*GIVEN TASK A*. Please pick out every line in the entries below that contains the string "Viewport", copying each one unchanged. Matching is case-sensitive.

━━━ SELECTED TEXT ━━━

Re: Bulkloading using COPY - ignore duplicates?

From: Lee Kindness <lkindness(at)csl(dot)co(dot)uk>
To: Patrick Welche <prlw1(at)newn(dot)cam(dot)ac(dot)uk>
Cc: Lee Kindness <lkindness(at)csl(dot)co(dot)uk>, Tom Lane <tgl(at)sss(dot)pgh(dot)pa(dot)us>, pgsql-hackers(at)postgresql(dot)org
Subject: Re: Bulkloading using COPY - ignore duplicates?
Date: 2001-12-13 13:25:11
Message-ID: 15384.44087.553142.160600@elsick.csl.co.uk
Views: Raw Message | Whole Thread | Download mbox | Resend email
Thread:
Lists: pgsql-hackers

Patrick Welche writes:
> On Mon, Oct 01, 2001 at 03:17:43PM +0100, Lee Kindness wrote:
> > Please, don't get me wrong - I don't want to come across arrogant. I'm
> > simply trying to improve the 'COPY FROM' command in a situation where
> > speed is a critical issue and the data is dirty... And that must be a
> > relatively common scenario.
> Isn't that when you do your bulk copy into into a holding table, then
> clean it up, and then insert into your live system?

That's what I'm currently doing as a workaround - a SELECT DISTINCT
from a temporary table into the real table with the unique index on
it. However this takes absolute ages - say 5 seconds for the copy
(which is the ballpark figure I aiming toward and can achieve with
Ingres) plus another 30ish seconds for the SELECT DISTINCT.

━━━ DATA PROVIDED ━━━

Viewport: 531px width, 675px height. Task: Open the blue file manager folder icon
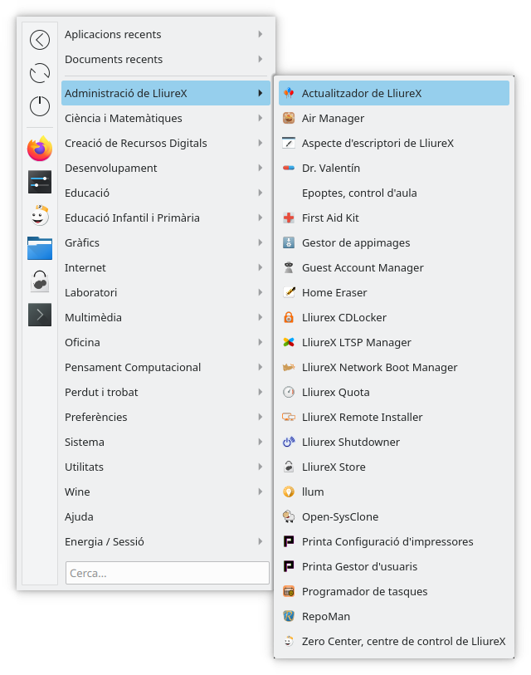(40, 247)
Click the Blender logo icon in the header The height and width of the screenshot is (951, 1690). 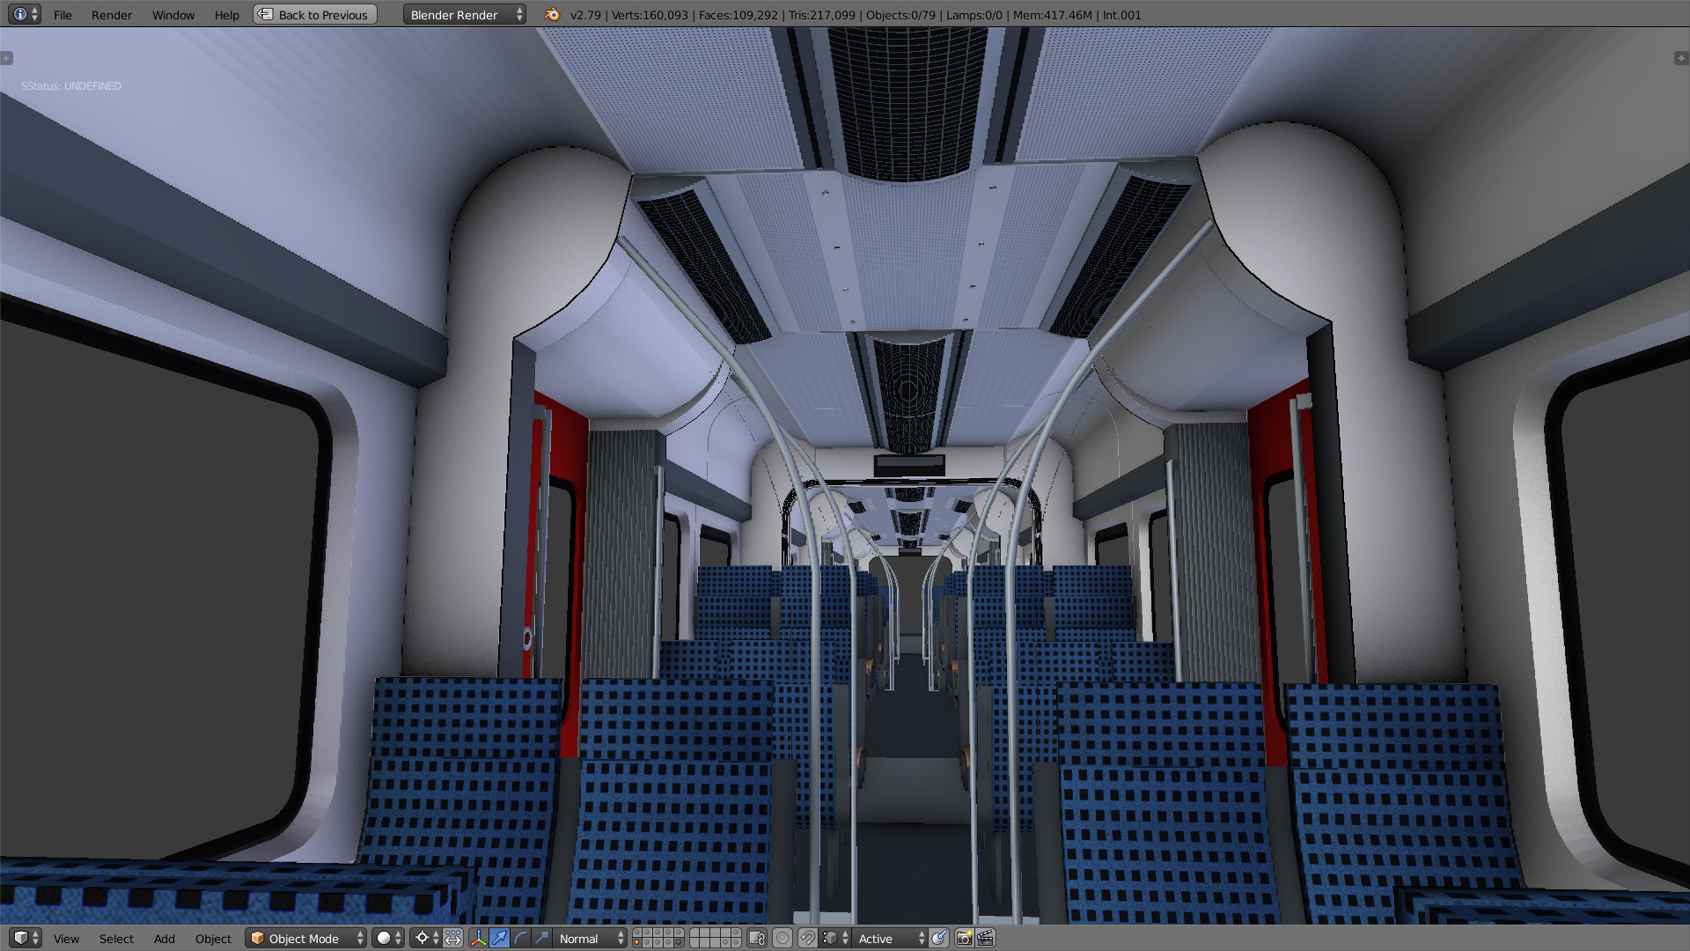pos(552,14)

━━━
━━━ DATA PROVIDED ━━━

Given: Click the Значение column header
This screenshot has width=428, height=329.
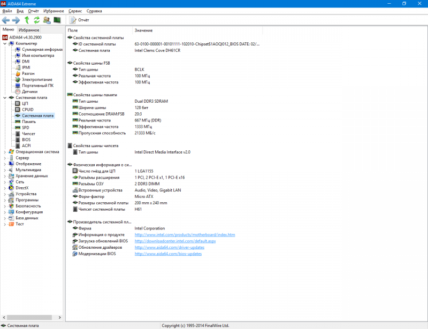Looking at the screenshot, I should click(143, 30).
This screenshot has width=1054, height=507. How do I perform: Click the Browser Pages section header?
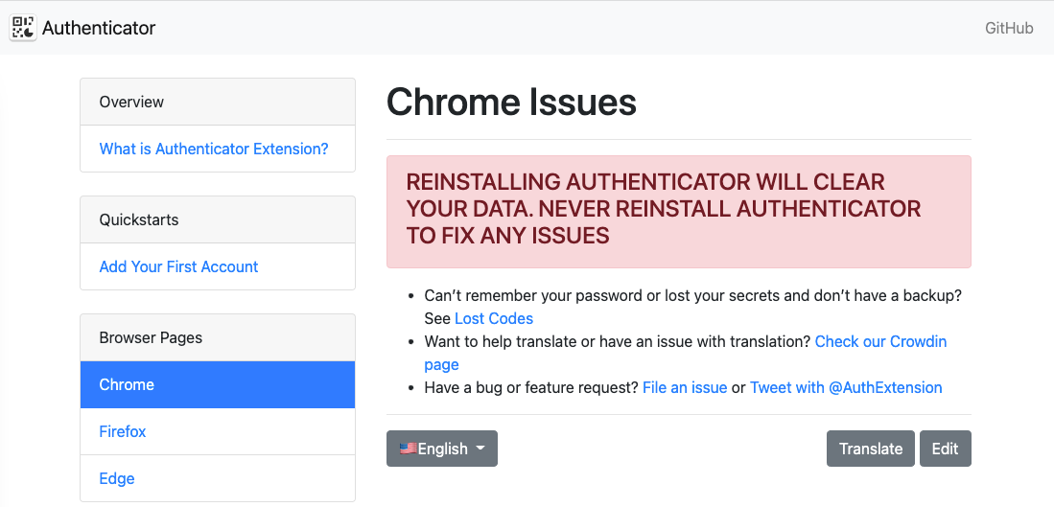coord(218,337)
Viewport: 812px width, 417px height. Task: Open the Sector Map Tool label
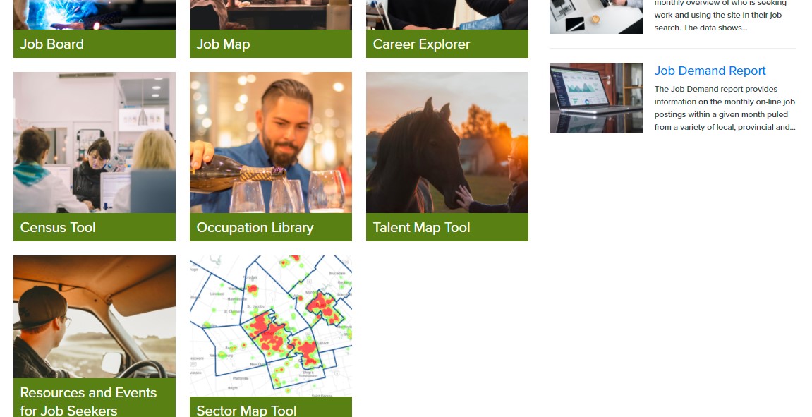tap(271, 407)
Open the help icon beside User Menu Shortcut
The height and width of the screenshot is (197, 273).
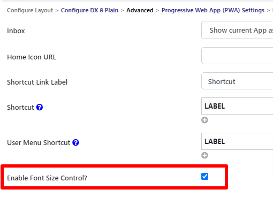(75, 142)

━━━

*GIVEN TASK B*. Return the passage of the message on bulkloading with COPY between "Date: 2001-12-13 13:25:11" and "your live system?", inclusive.

*CORRECT OUTPUT A*.
Viewport: 531px width, 675px height. Task: Open the blue file manager folder icon
Viewport: 812px width, 417px height. Task: Open the Sector Map Tool label

*CORRECT OUTPUT B*.
Date: 2001-12-13 13:25:11
Message-ID: 15384.44087.553142.160600@elsick.csl.co.uk
Views: Raw Message | Whole Thread | Download mbox | Resend email
Thread:
Lists: pgsql-hackers

Patrick Welche writes:
> On Mon, Oct 01, 2001 at 03:17:43PM +0100, Lee Kindness wrote:
> > Please, don't get me wrong - I don't want to come across arrogant. I'm
> > simply trying to improve the 'COPY FROM' command in a situation where
> > speed is a critical issue and the data is dirty... And that must be a
> > relatively common scenario.
> Isn't that when you do your bulk copy into into a holding table, then
> clean it up, and then insert into your live system?